И вот – первая репетиция. Шуберт, Соната "Арпеджионе". Миша играет тему изумительно, я вступаю, и мы с ним проигрываем первую часть. Смотрим друг на друга, и – сказать нечего, ну, практически нечего. Как будто всю жизнь вместе играли и играли. Этот "ключ совпадения" работает и по сегодняшний день. Конечно, бывали и нервные репетиции, бывали и взлеты, и огорчения, поскольку все-таки двадцать пять лет совместной деятельности на сцене и вообще дружбы – солидный срок. 25 лет – это серебряная свадьба. Для того чтобы выдержать друг друга столько, нужно особое мастерство и человеческий талант.
Миша – удивительный человек. Он невероятно остроумен, стремительно соображает, очень лаконично и точно выражает мысль.
Не могу опять не вспомнить тот мюнхенский конкурс! По дороге в Мюнхен в поезде я сильно заболел, у меня поднялась очень высокая температура, и Миша пытался меня лечить. И таблетками, и коньяком. Всем, что только было под рукой. Я приехал в Мюнхен почти в невменяемом состоянии, даже не мог принять участие в жеребьевке – достать свой номер из кувшина. За меня его достал мой коллега. И это был 13-й номер…
Было ясно, что в конкурсе участвовать не сумею – температура 39. И вот уже три дня идет конкурс, а я в забытьи каком-то, сплю не сплю.
Как-то я очнулся, посмотрел на часы и подумал: а ведь сегодня последний шанс – меня ведь из-за болезни отодвинули на заключительный день.
Я взял альт и пошел в Хохшуле. Спрашивал у прохожих, как туда пройти, ведь я там еще не был. Когда добрался, Миша страшно удивился, удивился и Юра Гандельсман – хороший альтист, участвовавший в конкурсе. Все удивились, потому как три дня в глаза не видели.
Мы с Мишей вышли на сцену, и он сказал свою знаменитую фразу: "Ну что? Сыграем что-нибудь?" Представьте мое состояние: слабость невероятная, неуверенность. На конкурсе человек должен ведь сконцентрироваться, собраться с мыслями и выдать свой максимум. В конце концов, это ж соревнование! И вот я стою, весь никакой, и слышу за спиной: "Ну, так сказать, сыграем что-нибудь?" Фраза-бальзам мгновенно сняла все напряжение…

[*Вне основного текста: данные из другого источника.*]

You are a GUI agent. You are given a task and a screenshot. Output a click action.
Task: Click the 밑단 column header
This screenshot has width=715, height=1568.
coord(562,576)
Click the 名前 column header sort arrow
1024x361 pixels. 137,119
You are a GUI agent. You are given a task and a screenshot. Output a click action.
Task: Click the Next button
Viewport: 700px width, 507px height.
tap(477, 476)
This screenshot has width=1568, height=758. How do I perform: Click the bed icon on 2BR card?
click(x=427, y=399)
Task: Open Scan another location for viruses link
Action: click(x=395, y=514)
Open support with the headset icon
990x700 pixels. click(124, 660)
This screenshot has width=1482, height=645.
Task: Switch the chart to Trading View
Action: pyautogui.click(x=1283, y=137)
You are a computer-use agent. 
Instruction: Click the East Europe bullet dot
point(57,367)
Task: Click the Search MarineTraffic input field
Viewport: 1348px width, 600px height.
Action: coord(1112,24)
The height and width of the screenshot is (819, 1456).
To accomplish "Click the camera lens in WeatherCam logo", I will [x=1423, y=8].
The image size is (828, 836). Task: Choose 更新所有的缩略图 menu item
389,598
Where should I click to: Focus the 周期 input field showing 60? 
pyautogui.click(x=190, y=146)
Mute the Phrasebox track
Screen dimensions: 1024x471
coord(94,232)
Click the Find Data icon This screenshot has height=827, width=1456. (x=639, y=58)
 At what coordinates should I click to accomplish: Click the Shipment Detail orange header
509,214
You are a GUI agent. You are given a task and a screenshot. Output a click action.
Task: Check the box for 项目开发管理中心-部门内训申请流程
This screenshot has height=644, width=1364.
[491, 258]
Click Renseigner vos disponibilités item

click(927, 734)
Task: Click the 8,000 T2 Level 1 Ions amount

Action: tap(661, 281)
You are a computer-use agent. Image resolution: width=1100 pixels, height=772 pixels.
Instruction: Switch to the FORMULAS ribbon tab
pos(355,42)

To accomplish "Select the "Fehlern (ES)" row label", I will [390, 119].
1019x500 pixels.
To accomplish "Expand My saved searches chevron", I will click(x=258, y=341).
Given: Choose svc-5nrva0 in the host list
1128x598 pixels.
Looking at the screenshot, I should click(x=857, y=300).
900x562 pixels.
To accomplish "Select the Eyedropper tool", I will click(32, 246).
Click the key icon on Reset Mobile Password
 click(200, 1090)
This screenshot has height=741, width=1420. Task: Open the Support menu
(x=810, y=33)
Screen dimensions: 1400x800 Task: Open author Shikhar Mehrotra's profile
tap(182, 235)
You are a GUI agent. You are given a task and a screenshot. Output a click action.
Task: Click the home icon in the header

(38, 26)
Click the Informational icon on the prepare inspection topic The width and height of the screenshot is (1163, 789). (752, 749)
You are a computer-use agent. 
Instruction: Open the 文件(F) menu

Нас с Мишей связывает множество забавных случаев, особенно на гастролях, это ведь вообще особая жизнь. Один из самых знаменитых произошел с первым составом оркестра "Солисты Москвы" в Берлине, который тогда еще был разделен на две части Берлинской стеной. Нас поселили в Западном Берлине. Первый концерт был в Восточном, и только на следующий день – в Западном. Один из музыкантов коллекционировал оружие. Официально, так сказать, с паспортом покупал пистолеты, ружья. Но он же был и нашим нотным библиотекарем. Прилетели мы в Западный Берлин. В аэропорту на экране монитора таможенники увидели пистолет. Весь багаж оркестра был задержан. Мы вышли из аэропорта на два с половиной часа позже, потом добирались до отеля, потом на границе между Западным и Восточным нас вновь задержали. Видимо, туда сообщили из аэропорта, что где-то там у музыкантов пистолет, и нас еще раз чистили как следует. На этом пропускном пункте мы потеряли еще час и соответственно без отдыха, голодные и небритые, отправились в Шаушпильхаус на наш концерт. С опозданием ровно на час.